An HD digital map of a city will be a similar ubiquitous backbone of the future. While several applications of HD Maps such as those in Autonomous Vehicles, Autonomous Delivery Robots, and Smart City initiatives are already obvious, the map also serves as a foundation on which additional contextual information can be constantly layered from different sources, transforming the map into a living digital asset that will power the innovations of tomorrow.
The aim of this project is to create a high-definition digital base map of the city of Luxembourg and the digital cross-border testbed area.
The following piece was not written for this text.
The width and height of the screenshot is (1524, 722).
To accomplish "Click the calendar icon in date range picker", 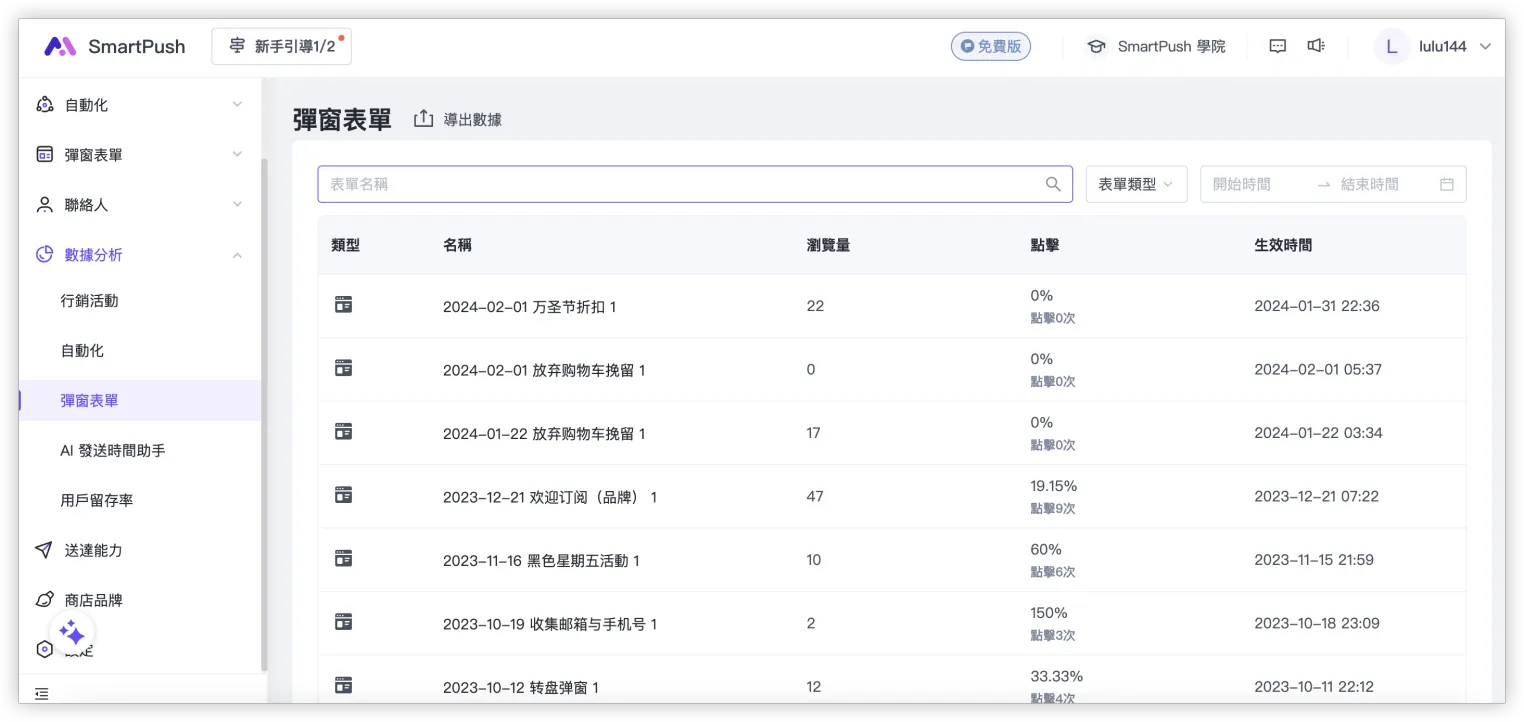I will pyautogui.click(x=1446, y=184).
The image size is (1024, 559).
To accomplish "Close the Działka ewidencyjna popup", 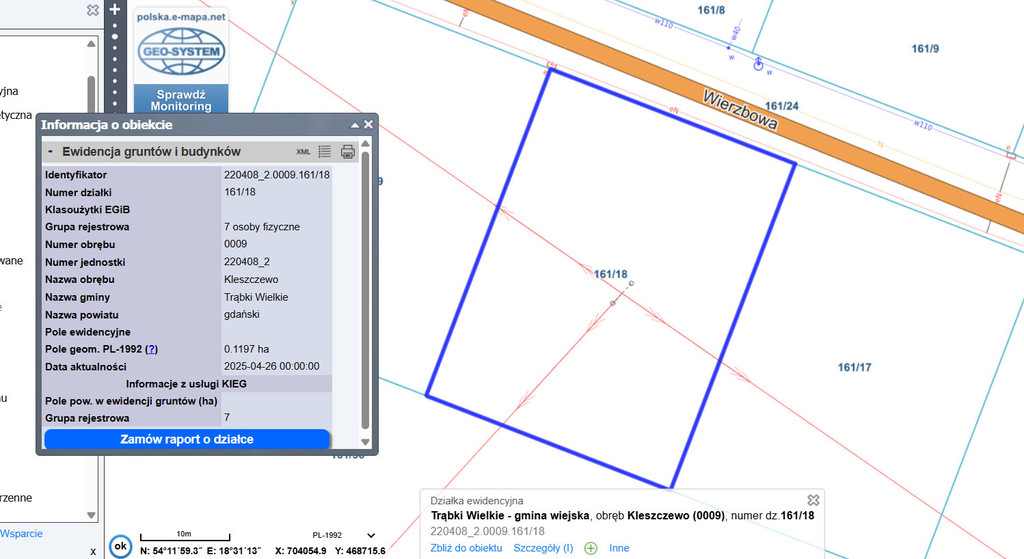I will tap(813, 499).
This digital base map will contain features that will have 15-20 cms absolute georeferenced accuracy and will enable autonomous vehicle navigation including side-walk navigation for delivery robots.
Project Title: Privacy Preserving Risk Assessment of Human &
Automated Driving using Sensor Fusion
The shift to automated driving will be gradual and steady, as each year cars are outfitted with more sensors and systems to improve driver performance and safety. These advances, collectively known as ADAS (advanced driver-assistance systems) include a number of developments from autonomous vehicle research that have already made a debut on public roads, such as adaptive cruise control, automatic parking, and much more. The 360Lab’s collaboration with Foyer Assurances Luxembourg investigates how these steps toward fully automated driving are already changing the automotive insurance market.
Nationally-funded Research Projects
Project Title: Connected Dynamic Insurance
Industrial Partner: Foyer Assurances
Cars are getting increasingly connected. In the past, insurance telematics products have been based on retrofitted tracking systems, commonly called “Black Boxes”, and used to calculate insurance premiums based on simplistic metrics, such as the distance driven. Those systems however have drawbacks. First, the users do not like to install such devices in their private cars, as they are usually perceived as invasive. Second, the cost of the device is usually significant, hence reducing the margin for the insurance provider who often covers their cost. In Europe, as of March 2018, every new vehicle has to be equipped with the so called “eCall” system, which allows to locate and communicate with a car if a crash is detected. Many car manufacturers are adding additional services on top of eCall to generate new revenue streams. This project will make use of such services to retrieve telematics data from connected vehicles (with the consent of the owner) to develop and test an insurance telematics product with our partner Foyer Assurances Luxembourg.
FNR Industrial Fellowship
Project Title: Machine Learning for Risk Assessment in Semi-autonomous Vehicles (MASSIVE)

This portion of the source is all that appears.